В редакции я фанфаронил, рассказывал, как из зала управлял оркестром, как мне сделали замечание не мешать дирижёру. Поделился также неожиданностью, связанной со знакомым с авоськой. Он тоже участвовал в интервью, говорил вяло. Конечно, в заметке для газеты эти факты были упущены. Зав отделом культуры отметила, что Гоги Н. – чрезвычайно талантлив и одухотворен. Но жест у него не акцентированный, не энергичный.
Через несколько дней я снова встретил его на улице. Как и прежде, он был поглощён своими мыслями, беседовал с самим собой. Я поздоровался с ним. Он машинально ответил и продолжил свой путь в гастроном, наверное.

И сегодня я продолжаю дирижировать оркестрами. Достаточно кликнуть в интернете любой концерт. На концерте классической музыки так и не побывал. Как-то не сложилось. Ещё то, что не могу поручиться за себя, что при всем честном народе вдруг не дам волю рукам...
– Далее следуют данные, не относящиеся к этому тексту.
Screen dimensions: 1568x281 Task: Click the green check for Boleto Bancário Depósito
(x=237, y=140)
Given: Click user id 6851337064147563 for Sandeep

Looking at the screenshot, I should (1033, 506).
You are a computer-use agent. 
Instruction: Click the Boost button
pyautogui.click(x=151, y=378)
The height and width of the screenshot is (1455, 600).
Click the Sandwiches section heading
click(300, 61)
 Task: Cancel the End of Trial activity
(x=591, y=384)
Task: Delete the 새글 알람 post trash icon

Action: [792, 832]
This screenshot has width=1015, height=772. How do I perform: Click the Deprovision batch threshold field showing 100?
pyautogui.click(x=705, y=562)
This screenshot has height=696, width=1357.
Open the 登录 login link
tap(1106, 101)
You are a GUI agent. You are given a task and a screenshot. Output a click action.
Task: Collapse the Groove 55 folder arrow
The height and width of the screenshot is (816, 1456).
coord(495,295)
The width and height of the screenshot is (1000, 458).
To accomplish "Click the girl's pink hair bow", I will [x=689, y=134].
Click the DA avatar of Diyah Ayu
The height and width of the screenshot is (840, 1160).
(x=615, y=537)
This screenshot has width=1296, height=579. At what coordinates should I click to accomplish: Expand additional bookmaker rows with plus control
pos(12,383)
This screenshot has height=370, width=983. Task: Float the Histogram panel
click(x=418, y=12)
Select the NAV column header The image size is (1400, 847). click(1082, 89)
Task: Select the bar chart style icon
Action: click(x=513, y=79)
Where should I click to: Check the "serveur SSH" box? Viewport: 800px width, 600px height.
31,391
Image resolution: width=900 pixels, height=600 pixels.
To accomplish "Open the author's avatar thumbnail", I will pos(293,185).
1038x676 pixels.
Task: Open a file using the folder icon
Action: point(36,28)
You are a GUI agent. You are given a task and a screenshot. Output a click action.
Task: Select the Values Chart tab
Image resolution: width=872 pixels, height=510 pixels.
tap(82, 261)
Во мне по-прежнему таится подозрение, что дирижирование - труд не столь сложный. Недавно показывали теле-шоу. Некоторые из политиков попробовали себя в роли дирижёров оркестра. Один-два занятия с профессионалами и вот они без какой-либо робости командуют музыкантами, исполнявшими Бетховена, Чайковского и других гениев. Шоу было записано. Его украшали такие эпизоды - один из «дирижёров» пустил слезу, другой не выдержал и стал подпевать оркестру, отложив при этом палочку. По физиономиям других участников трудно было определить, получают они удовольствие от музыки или от процесса управления – один взмах палочкой и тебе повинуется большая группа людей, отягченных разными инструментами.